[Dataset entries]
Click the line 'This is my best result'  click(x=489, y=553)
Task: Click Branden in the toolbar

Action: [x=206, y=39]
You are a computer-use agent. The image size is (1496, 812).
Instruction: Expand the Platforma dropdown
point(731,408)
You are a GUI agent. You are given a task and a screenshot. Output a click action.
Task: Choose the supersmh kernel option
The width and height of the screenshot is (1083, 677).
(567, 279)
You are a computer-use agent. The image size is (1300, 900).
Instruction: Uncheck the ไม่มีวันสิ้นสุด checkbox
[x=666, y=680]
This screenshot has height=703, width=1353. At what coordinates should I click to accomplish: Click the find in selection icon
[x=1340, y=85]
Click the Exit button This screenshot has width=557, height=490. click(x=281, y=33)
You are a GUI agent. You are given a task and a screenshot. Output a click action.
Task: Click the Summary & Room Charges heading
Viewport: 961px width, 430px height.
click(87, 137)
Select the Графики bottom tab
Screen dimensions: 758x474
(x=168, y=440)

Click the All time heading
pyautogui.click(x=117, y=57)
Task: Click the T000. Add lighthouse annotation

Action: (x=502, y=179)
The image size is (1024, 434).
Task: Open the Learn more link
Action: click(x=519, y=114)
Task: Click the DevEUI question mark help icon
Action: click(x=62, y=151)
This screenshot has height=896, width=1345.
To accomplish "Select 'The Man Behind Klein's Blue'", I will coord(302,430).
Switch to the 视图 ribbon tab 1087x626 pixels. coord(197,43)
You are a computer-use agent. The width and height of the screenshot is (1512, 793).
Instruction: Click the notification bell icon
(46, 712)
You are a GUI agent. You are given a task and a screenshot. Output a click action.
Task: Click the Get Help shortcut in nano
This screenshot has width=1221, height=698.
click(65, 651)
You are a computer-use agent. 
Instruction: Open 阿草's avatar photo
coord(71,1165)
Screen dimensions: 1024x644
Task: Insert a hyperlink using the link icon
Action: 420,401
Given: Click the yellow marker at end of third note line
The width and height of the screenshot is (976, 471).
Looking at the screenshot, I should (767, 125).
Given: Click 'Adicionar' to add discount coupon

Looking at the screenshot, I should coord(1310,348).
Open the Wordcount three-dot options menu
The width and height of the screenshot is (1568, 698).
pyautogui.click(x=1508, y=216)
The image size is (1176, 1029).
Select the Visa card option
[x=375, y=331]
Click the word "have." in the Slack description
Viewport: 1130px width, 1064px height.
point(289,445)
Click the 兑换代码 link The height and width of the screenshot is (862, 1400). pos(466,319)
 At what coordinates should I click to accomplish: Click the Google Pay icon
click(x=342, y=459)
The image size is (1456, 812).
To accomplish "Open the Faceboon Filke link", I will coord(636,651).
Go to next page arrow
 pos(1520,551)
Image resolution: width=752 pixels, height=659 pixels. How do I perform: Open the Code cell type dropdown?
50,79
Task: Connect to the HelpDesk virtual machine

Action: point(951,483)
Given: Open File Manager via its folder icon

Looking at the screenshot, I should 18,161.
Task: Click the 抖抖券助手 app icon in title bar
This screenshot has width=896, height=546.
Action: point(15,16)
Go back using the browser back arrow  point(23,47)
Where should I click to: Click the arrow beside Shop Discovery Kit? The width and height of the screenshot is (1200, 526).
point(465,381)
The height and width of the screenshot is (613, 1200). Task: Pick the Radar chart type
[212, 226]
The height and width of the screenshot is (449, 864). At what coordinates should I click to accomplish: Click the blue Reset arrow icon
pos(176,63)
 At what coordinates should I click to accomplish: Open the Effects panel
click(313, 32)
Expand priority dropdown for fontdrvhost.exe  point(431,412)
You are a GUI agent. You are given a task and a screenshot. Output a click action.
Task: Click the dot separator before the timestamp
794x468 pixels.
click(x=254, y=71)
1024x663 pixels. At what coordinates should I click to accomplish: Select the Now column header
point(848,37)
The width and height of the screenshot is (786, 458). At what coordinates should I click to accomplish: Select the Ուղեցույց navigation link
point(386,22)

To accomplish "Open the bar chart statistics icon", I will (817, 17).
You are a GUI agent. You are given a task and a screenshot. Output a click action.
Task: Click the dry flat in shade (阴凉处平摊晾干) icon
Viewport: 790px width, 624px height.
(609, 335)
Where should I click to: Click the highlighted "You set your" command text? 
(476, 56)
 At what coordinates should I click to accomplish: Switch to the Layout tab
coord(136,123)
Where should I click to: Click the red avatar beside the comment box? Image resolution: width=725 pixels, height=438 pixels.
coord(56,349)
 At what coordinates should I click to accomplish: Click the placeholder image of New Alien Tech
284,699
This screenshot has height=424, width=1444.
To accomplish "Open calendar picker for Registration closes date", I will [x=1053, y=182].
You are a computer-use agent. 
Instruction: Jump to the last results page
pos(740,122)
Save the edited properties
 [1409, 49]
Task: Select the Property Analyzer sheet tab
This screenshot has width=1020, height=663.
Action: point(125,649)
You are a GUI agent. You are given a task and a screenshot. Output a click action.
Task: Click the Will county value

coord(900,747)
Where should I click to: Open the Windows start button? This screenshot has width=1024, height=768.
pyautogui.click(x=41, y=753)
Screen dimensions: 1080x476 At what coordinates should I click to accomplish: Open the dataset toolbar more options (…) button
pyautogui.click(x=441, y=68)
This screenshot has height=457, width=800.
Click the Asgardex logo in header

-- Aim of the exercise --
Nothing in the records may be left out; copy them all exactly.

-- Solution to this exercise --
Click the line 'This is my best result'  click(x=489, y=553)
Task: Click Branden in the toolbar

Action: [x=206, y=39]
You are a computer-use agent. The image size is (1496, 812).
Instruction: Expand the Platforma dropdown
point(731,408)
You are a GUI agent. You are given a task and a screenshot. Output a click action.
Task: Choose the supersmh kernel option
The width and height of the screenshot is (1083, 677).
(567, 279)
You are a computer-use agent. The image size is (1300, 900).
Instruction: Uncheck the ไม่มีวันสิ้นสุด checkbox
[x=666, y=680]
This screenshot has height=703, width=1353. At what coordinates should I click to accomplish: Click the find in selection icon
[x=1340, y=85]
Click the Exit button This screenshot has width=557, height=490. click(x=281, y=33)
You are a GUI agent. You are given a task and a screenshot. Output a click action.
Task: Click the Summary & Room Charges heading
Viewport: 961px width, 430px height.
click(87, 137)
Select the Графики bottom tab
Screen dimensions: 758x474
(x=168, y=440)

Click the All time heading
pyautogui.click(x=117, y=57)
Task: Click the T000. Add lighthouse annotation

Action: (x=502, y=179)
The image size is (1024, 434).
Task: Open the Learn more link
Action: click(x=519, y=114)
Task: Click the DevEUI question mark help icon
Action: click(x=62, y=151)
This screenshot has height=896, width=1345.
To accomplish "Select 'The Man Behind Klein's Blue'", I will coord(302,430).
Switch to the 视图 ribbon tab 1087x626 pixels. coord(197,43)
You are a computer-use agent. The width and height of the screenshot is (1512, 793).
Instruction: Click the notification bell icon
(46, 712)
You are a GUI agent. You are given a task and a screenshot. Output a click action.
Task: Click the Get Help shortcut in nano
This screenshot has width=1221, height=698.
click(65, 651)
You are a computer-use agent. 
Instruction: Open 阿草's avatar photo
coord(71,1165)
Screen dimensions: 1024x644
Task: Insert a hyperlink using the link icon
Action: 420,401
Given: Click the yellow marker at end of third note line
The width and height of the screenshot is (976, 471).
Looking at the screenshot, I should (767, 125).
Given: Click 'Adicionar' to add discount coupon

Looking at the screenshot, I should coord(1310,348).
Open the Wordcount three-dot options menu
The width and height of the screenshot is (1568, 698).
pyautogui.click(x=1508, y=216)
The image size is (1176, 1029).
Select the Visa card option
[x=375, y=331]
Click the word "have." in the Slack description
Viewport: 1130px width, 1064px height.
point(289,445)
Click the 兑换代码 link The height and width of the screenshot is (862, 1400). pos(466,319)
 At what coordinates should I click to accomplish: Click the Google Pay icon
click(x=342, y=459)
The image size is (1456, 812).
To accomplish "Open the Faceboon Filke link", I will coord(636,651).
Go to next page arrow
 pos(1520,551)
Image resolution: width=752 pixels, height=659 pixels. How do I perform: Open the Code cell type dropdown?
50,79
Task: Connect to the HelpDesk virtual machine

Action: point(951,483)
Given: Open File Manager via its folder icon

Looking at the screenshot, I should 18,161.
Task: Click the 抖抖券助手 app icon in title bar
This screenshot has width=896, height=546.
Action: point(15,16)
Go back using the browser back arrow  point(23,47)
Where should I click to: Click the arrow beside Shop Discovery Kit? The width and height of the screenshot is (1200, 526).
point(465,381)
The height and width of the screenshot is (613, 1200). Task: Pick the Radar chart type
[212, 226]
The height and width of the screenshot is (449, 864). At what coordinates should I click to accomplish: Click the blue Reset arrow icon
pos(176,63)
 At what coordinates should I click to accomplish: Open the Effects panel
click(313, 32)
Expand priority dropdown for fontdrvhost.exe  point(431,412)
You are a GUI agent. You are given a task and a screenshot. Output a click action.
Task: Click the dot separator before the timestamp
794x468 pixels.
click(x=254, y=71)
1024x663 pixels. At what coordinates should I click to accomplish: Select the Now column header
point(848,37)
The width and height of the screenshot is (786, 458). At what coordinates should I click to accomplish: Select the Ուղեցույց navigation link
point(386,22)

To accomplish "Open the bar chart statistics icon", I will (817, 17).
You are a GUI agent. You are given a task and a screenshot. Output a click action.
Task: Click the dry flat in shade (阴凉处平摊晾干) icon
Viewport: 790px width, 624px height.
(609, 335)
Where should I click to: Click the highlighted "You set your" command text? 
(476, 56)
 At what coordinates should I click to accomplish: Switch to the Layout tab
coord(136,123)
Where should I click to: Click the red avatar beside the comment box? Image resolution: width=725 pixels, height=438 pixels.
coord(56,349)
 At what coordinates should I click to accomplish: Click the placeholder image of New Alien Tech
284,699
This screenshot has height=424, width=1444.
To accomplish "Open calendar picker for Registration closes date", I will [x=1053, y=182].
You are a computer-use agent. 
Instruction: Jump to the last results page
pos(740,122)
Save the edited properties
 [1409, 49]
Task: Select the Property Analyzer sheet tab
This screenshot has width=1020, height=663.
Action: point(125,649)
You are a GUI agent. You are given a task and a screenshot. Output a click action.
Task: Click the Will county value

coord(900,747)
Where should I click to: Open the Windows start button? This screenshot has width=1024, height=768.
pyautogui.click(x=41, y=753)
Screen dimensions: 1080x476 At what coordinates should I click to accomplish: Open the dataset toolbar more options (…) button
pyautogui.click(x=441, y=68)
This screenshot has height=457, width=800.
Click the Asgardex logo in header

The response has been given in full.